IHRE AUFGABE:
Führen Sie den Entscheidungstext zur Genehmigung der geänderten Betriebsanlage im Anschluss an seinen letzten Satz weiter.

-------- VORLIEGENDER TEXTAUSZUG

Spruch:
Die Beschwerde wird als unbegründet abgewiesen.
Begründung
Nach dem Vorbringen in der Beschwerde im Zusammenhang mit dem Inhalt des angefochtenen Bescheides erteilte der Bundesminister für wirtschaftliche Angelegenheiten mit dem Bescheid vom 21. März 1997 der mitbeteiligten Partei gemäß § 81 GewO 1994 die gewerbebehördliche Genehmigung der Änderung ihrer Betriebsanlage u.a. durch Inbetriebnahme eines dieselbetriebenen Stromaggregates unter Vorschreibung zahlreicher Auflagen. Als Auflage Punkt 80.a wurde unter Berufung auf § 77 Abs. 3 GewO 1994 u.a. ein Grenzwert für Stickstoffoxide von 2000 mg/m3 vorgeschrieben. Zur Begründung führte der Landeshauptmann nach Darstellung des Verfahrensganges, insbesondere nach Wiedergabe des Inhaltes des von ihm eingeholten Gutachtens eines gewerbetechnischen Sachverständigen, aus, die Vorschreibung eines Grenzwertes an Stickstoffoxiden von 2000 mg/m3 entspreche dem derzeitigen Stand der Technik im Sinne des § 71a in Verbindung mit § 77 Abs. 3 GewO 1994.

----------------
-------- BEREITGESTELLTE DATEN

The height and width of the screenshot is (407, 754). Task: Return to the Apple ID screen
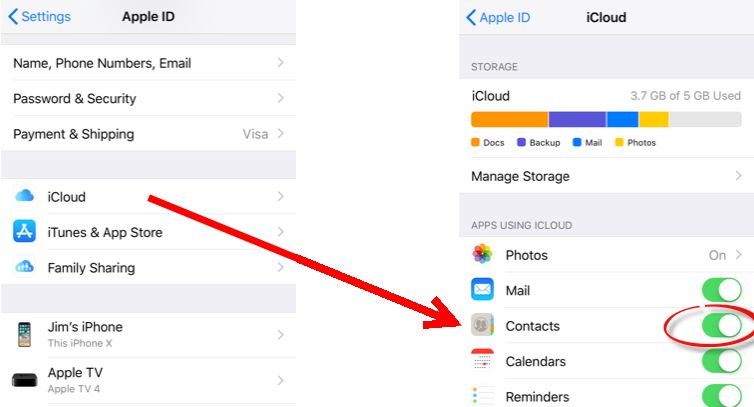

----------------

ENDERGEBNIS:
Gegen diesen Bescheid richtet sich die vorliegende
Beschwerde, über die der Verwaltungsgerichtshof erwogen hat:
Im Verfahren vor dem Verwaltungsgerichtshof erachten sich die Beschwerdeführer durch den angefochtenen Bescheid in ihren
Rechten wie folgt verletzt:
"Wir, die Beschwerdeführer, werden durch den angefochtenen Bescheid insoferne in unseren Rechten verletzt, als die belangte Behörde den Begriff "Stand der Technik" im Sinne des § 71a GewO wohl richtig definiert, letztendlich aber diese Begriffsdefinition bezogen auf das verfahrensgegenständliche Dieselstromaggregat falsch angewandt hat. Weiters werden wir durch den bekämpften Bescheid insoferne in unseren Rechten verletzt, als voraussehbare Gefährdungen unserer Gesundheit, die aus dem Betrieb des Dieselstromaggregates resultieren, von der belangten Behörde überhaupt nicht abgeklärt und damit diese Gefahren nicht ausgeschaltet wurden. Letztendlich werden wir auch dadurch in unseren Rechten verletzt, daß die belangte Behörde unseren Überlegungen und Einwendungen, wie sie sich aus dem Vorbringen im erstinstanzlichen Verfahren in Verbindung mit der Berufungsschrift vom 9.1.1995 ergeben, und welche keinesfalls als präkludiert im Sinne des § 42 AVG gelten, nicht Rechnung trägt. Die belangte Behörde setzt sich mit diesen Bedenken und Einwendungen überhaupt nicht auseinander und verstößt damit gegen die jeder Behörde obliegende verfahrensrechtliche Begründungspflicht."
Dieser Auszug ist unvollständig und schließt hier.